Huang, who co-founded Nvidia in 1993, has become one of the most vocal advocates for putting AI assistants to work in companies. He repeatedly envisioned a future where Nvidia deployed agents in every unit to boost productivity. chips and platforms who controls them.

This commercial logic is never far from the surface. Nvidia has spent the past year positioning itself as the infrastructure beneath the agent economy, and the workforce building agents is also the workforce consuming more compute.

“All Jobs”

Where Huang sets his company apart from several of his peers is what all this means for employment. He dismissed increasingly common warnings that artificial intelligence would hollow out white-collar jobs, arguing that technology is creating roles rather than erasing them.

“The amount of work we have to do to bring artificial intelligence to the world is truly incredible” he said. “So it creates a lot of jobs. And my software engineers love it.”

The optimism sets him apart from Anthropic CEO Dario Amodei and Amazon CEO Andy Jassy, ​​both of whom have warned that artificial intelligence could eliminate many entry-level and administrative jobs.

Huang has consistently rejected this framework, as other firms have reported agent progress slower than the hype suggests.

“That’s the part that people don’t understand about AI. The first thing that AI is doing right now is creating a lot of jobs.He said in a television interview in May.

“AI creates jobs. AI is America’s best opportunity to re-industrialize ourselves.”

Whether that applies to the broader economy is a separate question from what’s happening inside Nvidia, where Huang’s engineers still work hard. His argument is narrower and harder to argue, as giving skilled people better tools eliminates much of the hard work.

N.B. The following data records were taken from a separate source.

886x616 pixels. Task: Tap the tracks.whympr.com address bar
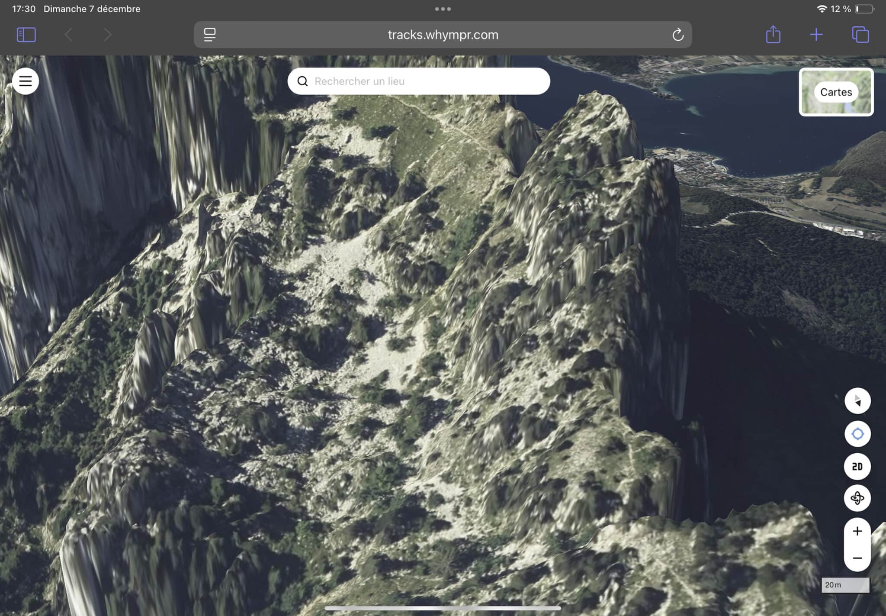[443, 35]
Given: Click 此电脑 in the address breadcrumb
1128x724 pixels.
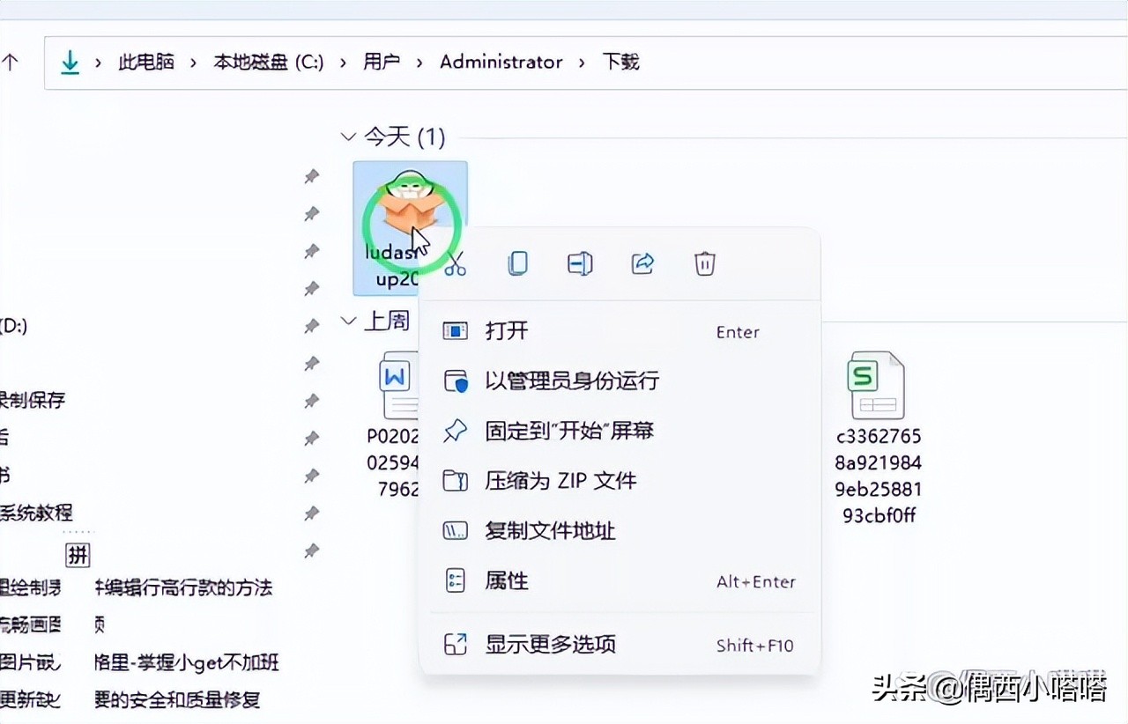Looking at the screenshot, I should [x=146, y=63].
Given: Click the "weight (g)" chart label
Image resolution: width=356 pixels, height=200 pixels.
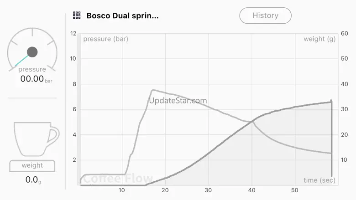Looking at the screenshot, I should [x=319, y=39].
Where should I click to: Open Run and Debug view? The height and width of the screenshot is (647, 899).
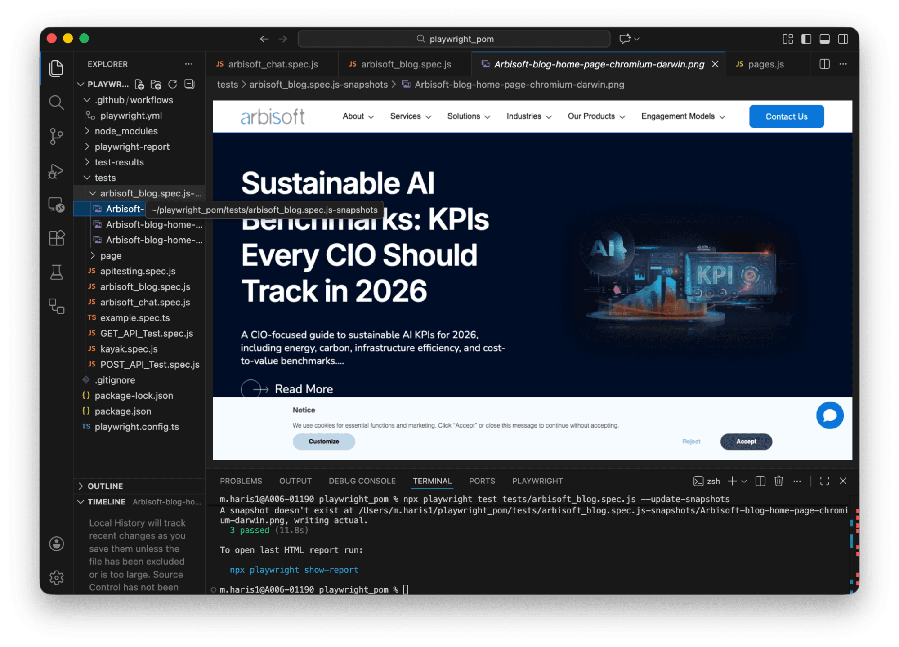click(56, 171)
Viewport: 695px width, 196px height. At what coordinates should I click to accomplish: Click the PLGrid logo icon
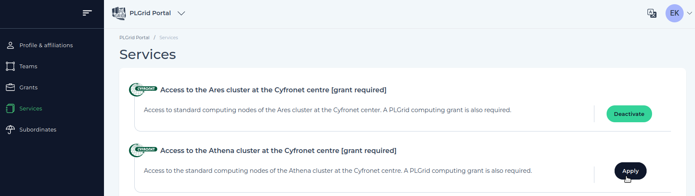[x=119, y=13]
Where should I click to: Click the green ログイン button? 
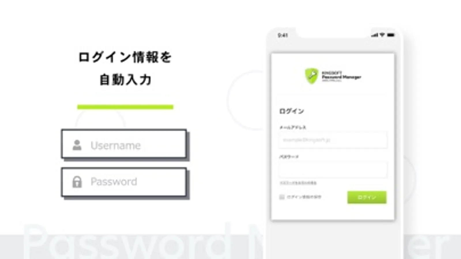[x=367, y=197]
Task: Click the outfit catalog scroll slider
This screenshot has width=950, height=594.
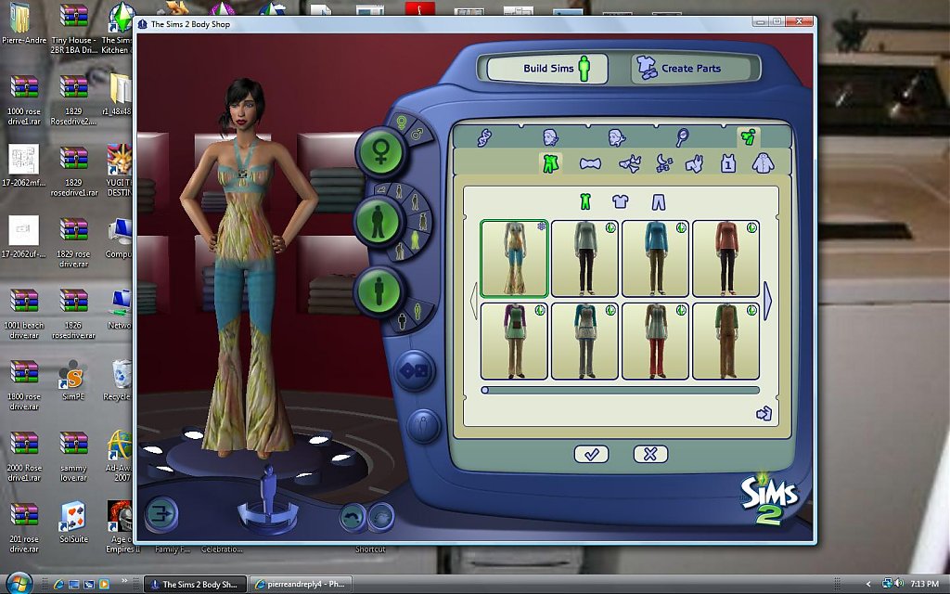Action: (x=485, y=391)
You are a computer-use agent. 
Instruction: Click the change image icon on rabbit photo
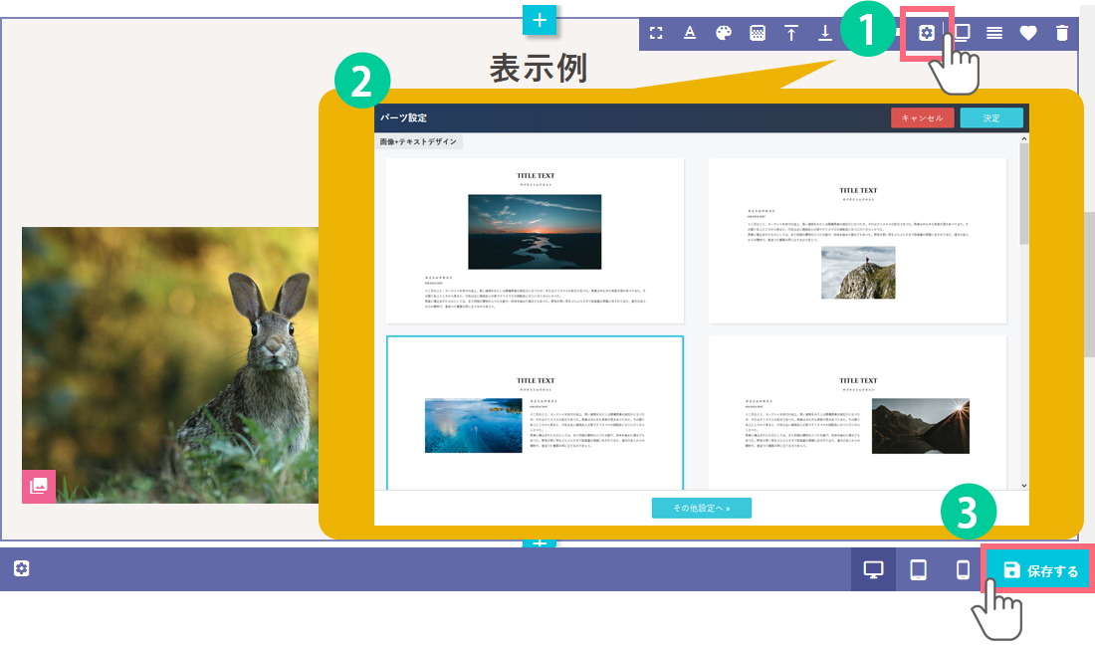tap(39, 486)
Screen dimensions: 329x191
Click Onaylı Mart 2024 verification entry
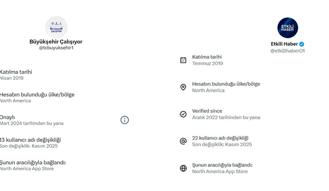[32, 120]
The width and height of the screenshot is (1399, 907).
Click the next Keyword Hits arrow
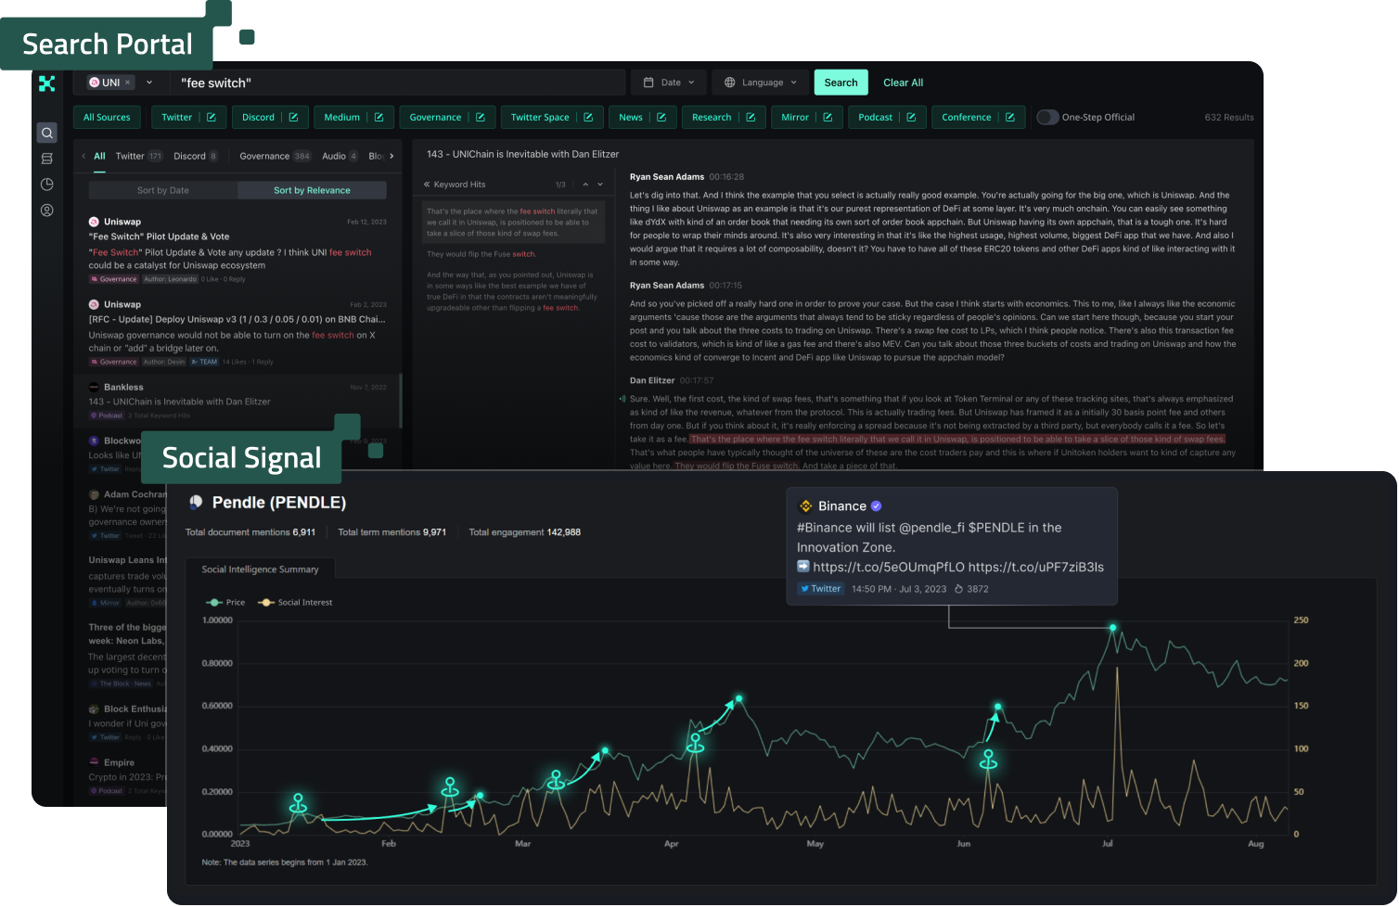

For now, the pitch is as much about investors as it is about employees. A company whose engineers refer to agents by default is a persuasive advertisement for the hardware Nvidia sells, and Huang knows it.

The real test will be whether his enthusiasm rubs off on the messier parts of software work, where judgment, debugging, and accountability still fall to humans. After all, building an agent is a special kind of coding.